Hanya beberapa langkah; tinggal beberapa langkah lagi, dan ia akan turun, takkan pernah melihat tempat tinggi itu lagi. Tapi tiba-tiba ia mendengar teriakan dan suara-suara. Ia berdiri diam membatu. Suara suara Orc. Di belakang dan di depannya. Bunyi kaki-kaki yang menginjak dan teriakan parau: Orc-Orc sedang naik ke Celah, dari ujung terjauh, dari suatu jalan masuk ke menara, mungkin. Kaki-kaki menginjak dan teriakan di belakang. Ia berputar. Ia melihat cahaya cahaya kecil merah, obor-obor, berkelip-kelip di bawah, saat keluar dari terowongan. Akhirnya pengejaran dimulai. Mata merah menara tidak buta rupanya. Ia sudah tertangkap.
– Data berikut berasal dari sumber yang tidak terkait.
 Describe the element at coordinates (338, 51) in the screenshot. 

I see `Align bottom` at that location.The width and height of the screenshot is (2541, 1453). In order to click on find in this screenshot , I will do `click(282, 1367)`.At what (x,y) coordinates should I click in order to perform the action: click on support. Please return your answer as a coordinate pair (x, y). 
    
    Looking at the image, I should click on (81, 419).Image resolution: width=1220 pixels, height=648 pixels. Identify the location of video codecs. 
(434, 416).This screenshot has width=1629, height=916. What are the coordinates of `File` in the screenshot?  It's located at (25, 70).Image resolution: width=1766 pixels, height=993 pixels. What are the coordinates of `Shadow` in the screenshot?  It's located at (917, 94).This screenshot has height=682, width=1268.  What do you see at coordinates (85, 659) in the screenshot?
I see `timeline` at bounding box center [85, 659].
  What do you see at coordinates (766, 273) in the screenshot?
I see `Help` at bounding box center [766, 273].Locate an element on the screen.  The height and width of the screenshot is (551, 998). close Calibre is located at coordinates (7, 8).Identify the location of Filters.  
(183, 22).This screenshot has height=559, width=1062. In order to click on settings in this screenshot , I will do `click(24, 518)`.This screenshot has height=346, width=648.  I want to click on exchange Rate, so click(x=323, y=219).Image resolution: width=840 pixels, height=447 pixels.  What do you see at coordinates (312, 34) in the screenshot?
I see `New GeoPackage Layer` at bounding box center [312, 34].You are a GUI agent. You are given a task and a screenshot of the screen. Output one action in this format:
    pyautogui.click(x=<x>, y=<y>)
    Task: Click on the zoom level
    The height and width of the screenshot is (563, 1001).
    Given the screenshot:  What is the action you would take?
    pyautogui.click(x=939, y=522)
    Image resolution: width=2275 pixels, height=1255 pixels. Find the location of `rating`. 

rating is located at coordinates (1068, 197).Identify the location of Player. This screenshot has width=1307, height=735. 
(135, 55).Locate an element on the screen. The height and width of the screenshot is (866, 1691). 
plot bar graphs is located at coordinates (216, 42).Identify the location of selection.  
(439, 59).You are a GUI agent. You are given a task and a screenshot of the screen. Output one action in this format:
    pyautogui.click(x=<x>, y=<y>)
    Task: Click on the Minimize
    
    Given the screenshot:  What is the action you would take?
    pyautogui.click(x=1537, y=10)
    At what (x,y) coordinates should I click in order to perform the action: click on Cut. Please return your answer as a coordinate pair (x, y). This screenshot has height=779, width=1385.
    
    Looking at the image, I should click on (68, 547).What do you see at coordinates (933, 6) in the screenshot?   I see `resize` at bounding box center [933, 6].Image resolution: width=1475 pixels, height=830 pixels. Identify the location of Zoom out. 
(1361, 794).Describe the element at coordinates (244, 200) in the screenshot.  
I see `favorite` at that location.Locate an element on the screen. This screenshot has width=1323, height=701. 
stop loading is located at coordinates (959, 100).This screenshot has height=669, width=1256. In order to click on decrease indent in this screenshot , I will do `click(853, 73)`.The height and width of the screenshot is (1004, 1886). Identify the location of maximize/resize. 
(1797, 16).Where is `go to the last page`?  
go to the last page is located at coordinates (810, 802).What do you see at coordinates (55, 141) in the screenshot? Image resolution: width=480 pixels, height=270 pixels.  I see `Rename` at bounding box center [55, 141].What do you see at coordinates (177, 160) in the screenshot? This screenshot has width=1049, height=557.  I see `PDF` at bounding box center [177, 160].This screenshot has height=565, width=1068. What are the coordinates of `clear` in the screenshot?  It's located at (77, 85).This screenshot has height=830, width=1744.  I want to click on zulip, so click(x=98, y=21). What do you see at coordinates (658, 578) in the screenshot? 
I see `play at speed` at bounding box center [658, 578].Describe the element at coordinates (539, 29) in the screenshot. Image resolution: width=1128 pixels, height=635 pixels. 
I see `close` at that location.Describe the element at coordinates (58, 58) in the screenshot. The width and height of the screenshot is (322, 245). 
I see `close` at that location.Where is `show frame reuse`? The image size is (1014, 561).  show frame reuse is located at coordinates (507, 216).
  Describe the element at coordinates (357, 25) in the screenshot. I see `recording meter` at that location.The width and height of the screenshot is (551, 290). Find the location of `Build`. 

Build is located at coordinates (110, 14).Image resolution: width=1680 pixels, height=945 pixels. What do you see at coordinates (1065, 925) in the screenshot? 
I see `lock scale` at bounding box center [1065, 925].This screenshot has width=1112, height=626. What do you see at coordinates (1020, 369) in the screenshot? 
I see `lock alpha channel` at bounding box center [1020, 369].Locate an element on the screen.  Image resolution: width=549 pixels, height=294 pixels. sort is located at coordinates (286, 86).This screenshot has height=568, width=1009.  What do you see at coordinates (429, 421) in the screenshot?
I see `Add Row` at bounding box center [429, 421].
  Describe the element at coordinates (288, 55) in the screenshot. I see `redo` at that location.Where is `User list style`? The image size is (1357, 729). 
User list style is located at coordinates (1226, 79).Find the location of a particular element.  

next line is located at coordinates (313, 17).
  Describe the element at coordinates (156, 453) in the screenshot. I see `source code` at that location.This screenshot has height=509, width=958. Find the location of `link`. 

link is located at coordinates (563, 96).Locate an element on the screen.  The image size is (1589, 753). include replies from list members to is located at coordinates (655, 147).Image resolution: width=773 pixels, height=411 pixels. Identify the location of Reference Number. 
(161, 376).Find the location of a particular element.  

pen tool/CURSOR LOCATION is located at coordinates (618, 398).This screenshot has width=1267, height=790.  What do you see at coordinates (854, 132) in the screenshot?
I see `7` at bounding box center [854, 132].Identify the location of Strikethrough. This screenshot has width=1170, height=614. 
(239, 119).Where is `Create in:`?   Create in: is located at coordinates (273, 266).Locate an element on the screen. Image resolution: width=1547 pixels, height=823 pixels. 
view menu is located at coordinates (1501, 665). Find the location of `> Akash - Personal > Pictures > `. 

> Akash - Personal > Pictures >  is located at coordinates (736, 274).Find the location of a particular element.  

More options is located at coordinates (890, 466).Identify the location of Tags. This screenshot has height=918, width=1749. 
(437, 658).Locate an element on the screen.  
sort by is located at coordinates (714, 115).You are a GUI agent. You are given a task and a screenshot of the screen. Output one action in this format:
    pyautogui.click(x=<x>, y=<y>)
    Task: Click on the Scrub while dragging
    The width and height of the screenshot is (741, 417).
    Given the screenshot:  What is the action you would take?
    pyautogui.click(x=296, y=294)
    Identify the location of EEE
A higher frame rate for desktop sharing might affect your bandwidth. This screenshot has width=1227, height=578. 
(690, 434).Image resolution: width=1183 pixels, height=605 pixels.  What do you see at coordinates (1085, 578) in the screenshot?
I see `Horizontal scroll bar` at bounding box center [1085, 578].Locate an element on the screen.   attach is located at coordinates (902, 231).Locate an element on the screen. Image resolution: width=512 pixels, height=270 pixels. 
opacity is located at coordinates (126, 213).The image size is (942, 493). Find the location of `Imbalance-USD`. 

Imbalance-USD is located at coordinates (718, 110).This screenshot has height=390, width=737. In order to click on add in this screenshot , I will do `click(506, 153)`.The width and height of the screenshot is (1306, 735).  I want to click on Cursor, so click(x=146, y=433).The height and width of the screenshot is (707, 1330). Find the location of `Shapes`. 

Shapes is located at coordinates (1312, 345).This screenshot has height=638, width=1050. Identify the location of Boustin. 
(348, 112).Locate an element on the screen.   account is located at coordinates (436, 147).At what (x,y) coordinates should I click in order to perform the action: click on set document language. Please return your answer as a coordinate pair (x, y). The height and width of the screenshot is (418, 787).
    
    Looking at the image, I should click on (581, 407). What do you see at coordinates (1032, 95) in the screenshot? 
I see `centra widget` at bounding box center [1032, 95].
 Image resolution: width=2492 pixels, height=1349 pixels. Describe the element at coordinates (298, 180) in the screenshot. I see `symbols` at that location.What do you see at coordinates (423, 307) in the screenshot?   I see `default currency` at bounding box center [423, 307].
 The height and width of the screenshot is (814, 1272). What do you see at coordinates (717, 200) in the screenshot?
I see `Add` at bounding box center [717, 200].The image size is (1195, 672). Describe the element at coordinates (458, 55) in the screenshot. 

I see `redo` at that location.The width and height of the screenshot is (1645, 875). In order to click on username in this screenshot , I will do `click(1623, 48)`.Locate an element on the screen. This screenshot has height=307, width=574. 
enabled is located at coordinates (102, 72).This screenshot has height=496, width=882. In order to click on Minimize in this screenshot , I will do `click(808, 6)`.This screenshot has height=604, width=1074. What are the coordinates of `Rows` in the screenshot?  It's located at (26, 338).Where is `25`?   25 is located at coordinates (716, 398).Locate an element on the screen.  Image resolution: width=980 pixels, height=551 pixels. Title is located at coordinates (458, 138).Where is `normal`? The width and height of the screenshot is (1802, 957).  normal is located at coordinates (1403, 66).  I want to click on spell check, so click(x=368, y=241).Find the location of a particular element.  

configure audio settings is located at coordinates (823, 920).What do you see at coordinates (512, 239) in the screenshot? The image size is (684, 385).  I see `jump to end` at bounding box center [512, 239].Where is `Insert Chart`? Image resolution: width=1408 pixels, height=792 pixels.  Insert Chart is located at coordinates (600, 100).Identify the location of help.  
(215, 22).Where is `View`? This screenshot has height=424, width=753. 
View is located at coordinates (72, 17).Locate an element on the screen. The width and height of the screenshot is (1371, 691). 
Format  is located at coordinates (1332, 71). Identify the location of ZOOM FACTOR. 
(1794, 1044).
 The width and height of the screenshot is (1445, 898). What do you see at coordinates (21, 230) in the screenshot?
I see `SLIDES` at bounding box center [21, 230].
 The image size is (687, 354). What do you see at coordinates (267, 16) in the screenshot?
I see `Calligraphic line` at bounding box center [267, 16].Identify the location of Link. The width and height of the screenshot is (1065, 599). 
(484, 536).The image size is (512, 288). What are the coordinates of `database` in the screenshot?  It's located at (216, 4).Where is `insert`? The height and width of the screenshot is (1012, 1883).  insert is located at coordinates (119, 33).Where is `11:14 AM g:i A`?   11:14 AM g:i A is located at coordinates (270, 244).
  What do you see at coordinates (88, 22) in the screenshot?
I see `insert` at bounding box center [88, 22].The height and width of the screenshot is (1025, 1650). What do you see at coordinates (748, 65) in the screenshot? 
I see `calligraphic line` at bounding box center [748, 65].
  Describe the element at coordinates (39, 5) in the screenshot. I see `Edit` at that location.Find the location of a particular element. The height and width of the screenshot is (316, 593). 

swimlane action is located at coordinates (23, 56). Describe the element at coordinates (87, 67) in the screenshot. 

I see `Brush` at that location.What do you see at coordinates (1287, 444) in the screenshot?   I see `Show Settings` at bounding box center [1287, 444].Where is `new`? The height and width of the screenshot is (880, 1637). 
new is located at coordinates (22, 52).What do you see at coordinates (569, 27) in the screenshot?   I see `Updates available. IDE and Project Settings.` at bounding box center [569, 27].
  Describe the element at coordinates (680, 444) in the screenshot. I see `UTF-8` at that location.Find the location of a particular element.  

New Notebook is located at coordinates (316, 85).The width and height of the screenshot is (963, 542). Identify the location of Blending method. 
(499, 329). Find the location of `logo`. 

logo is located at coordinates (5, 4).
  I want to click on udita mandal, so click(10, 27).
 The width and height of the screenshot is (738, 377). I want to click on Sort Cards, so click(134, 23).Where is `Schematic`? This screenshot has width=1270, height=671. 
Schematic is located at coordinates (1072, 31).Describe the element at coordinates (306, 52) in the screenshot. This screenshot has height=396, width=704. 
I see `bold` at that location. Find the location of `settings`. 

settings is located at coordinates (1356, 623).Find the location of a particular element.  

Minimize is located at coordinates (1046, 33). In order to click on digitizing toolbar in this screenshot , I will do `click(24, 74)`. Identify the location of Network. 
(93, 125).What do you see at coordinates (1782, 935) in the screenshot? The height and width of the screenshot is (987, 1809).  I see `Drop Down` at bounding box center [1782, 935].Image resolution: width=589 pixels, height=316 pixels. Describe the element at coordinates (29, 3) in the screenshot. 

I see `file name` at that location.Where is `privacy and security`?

Kini kelipan obor yang mendekat dan denting baja di depan sudah sangat dekat. Dalam sekejap mereka akan sampai di puncak dan menjumpainya. Ia sudah terlalu lama membuang waktu untuk mengambil keputusan, dan sekarang keadaan sangat buruk. Bagaimana ia bisa lolos, atau menyelamatkan dirinya dan Cincin itu? Cincin. Tak ada pikiran atau keputusan apa pun dalam benaknya. Ia hanya menyadari dirinya mengeluarkan rantai itu dan memegang Cincin di tangannya. Pimpinan rombongan Orc muncul di Celah, tepat di depannya. Maka ia pun memakai Cincin itu.
Dunia berubah, waktu sekilas terisi dengan satu jam pemikiran. Ia langsung menyadari bahwa pendengarannya menjadi lebih tajam, sementara penglihatannya agak kabur, tapi berbeda dengan sewaktu di sarang Shelob. Semua benda di sekitarnya bukan gelap, tapi samar samar; sementara ia sendiri berada dalam sebuah dunia kelabu yang kabur, sendirian, seperti batu karang kecil padat dan hitam, dan Cincin itu, yang membebani tangan kirinya dengan berat, terasa seperti bola emas panas. Ia sama sekali tidak merasa tidak tampak; ia justru merasa amat sangat kelihatan; dan ia tahu, di suatu tempat sebuah Mata sedang mencarinya.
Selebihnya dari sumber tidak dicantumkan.